The Cost Of Ad Agency Business Development

Ad Agency Business Development. What Does It Actually Cost?Screen Shot 2017-05-13 at 9.53.38 AM

Simple answer? Ad agency business development costs… a lot. A more detailed answer follows.

I recently spoke about ad agency business development (essentially the art of Account Based Marketing) at Hanapin Marketing’s PPC Hero conference in L.A. and did a day long ‘how to pitch’ workshop for a major agency network at their annual meeting in Miami. I came away from both sessions thinking about the high cost of business development.

The True Cost Of Business Development

Since there is no one size fits all answer to what BD costs, I am going to illustrate the cost for a typical medium sized agency. Based on many conversations with agency leadership and the research done for my book on pitching (see the top of this page or just go here to buy it), the cost of participating in a serious pitch can cost close to $100,000. Sounds high, right? But, here is my math.

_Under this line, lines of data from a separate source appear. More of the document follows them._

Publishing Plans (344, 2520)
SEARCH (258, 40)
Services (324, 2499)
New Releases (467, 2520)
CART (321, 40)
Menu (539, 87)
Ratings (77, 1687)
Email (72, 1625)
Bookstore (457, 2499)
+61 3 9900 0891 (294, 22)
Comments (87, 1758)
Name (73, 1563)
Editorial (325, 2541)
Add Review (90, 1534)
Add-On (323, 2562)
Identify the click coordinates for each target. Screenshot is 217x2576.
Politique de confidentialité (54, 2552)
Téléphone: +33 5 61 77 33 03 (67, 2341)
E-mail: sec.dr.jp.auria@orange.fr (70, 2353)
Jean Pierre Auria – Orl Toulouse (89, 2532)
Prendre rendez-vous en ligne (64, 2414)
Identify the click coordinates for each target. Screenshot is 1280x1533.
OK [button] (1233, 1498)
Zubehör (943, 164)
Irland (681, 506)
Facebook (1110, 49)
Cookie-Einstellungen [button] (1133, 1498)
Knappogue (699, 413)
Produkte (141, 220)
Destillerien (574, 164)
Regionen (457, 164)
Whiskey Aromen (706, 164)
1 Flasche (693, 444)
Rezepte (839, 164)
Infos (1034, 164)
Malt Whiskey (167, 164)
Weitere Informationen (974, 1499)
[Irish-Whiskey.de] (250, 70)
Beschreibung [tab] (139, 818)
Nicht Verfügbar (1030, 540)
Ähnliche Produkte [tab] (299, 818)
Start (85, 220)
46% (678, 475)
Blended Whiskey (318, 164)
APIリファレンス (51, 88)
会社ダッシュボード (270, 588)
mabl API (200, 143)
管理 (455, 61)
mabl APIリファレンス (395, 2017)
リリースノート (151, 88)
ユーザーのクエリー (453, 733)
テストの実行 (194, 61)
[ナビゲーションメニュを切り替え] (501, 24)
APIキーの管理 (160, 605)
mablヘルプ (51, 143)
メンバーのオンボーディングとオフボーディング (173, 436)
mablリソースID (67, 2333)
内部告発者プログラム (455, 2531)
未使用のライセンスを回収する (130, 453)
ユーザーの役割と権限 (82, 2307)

I am making the assumption that a typical medium size agency responds to 10 RFP’s and participates in 6 serious pitches per year. Of course, your mileage may vary.

RFP’s cost $15,000 to write and produce. This includes both hard and soft costs as in labor and overhead. At 10 RFP’s per year, that’s $150,000.

Pitches are more expensive.  Lets go with $35,000 per pitch. If you are an active agency, you’ll do 6 per year at a total cost of $210,000. FYI, I’ve run pitches at Saatchi & Saatchi that cost over $100,000. Not at all happy about that but that is a fact at the huge agencies pitching for huge pieces of business.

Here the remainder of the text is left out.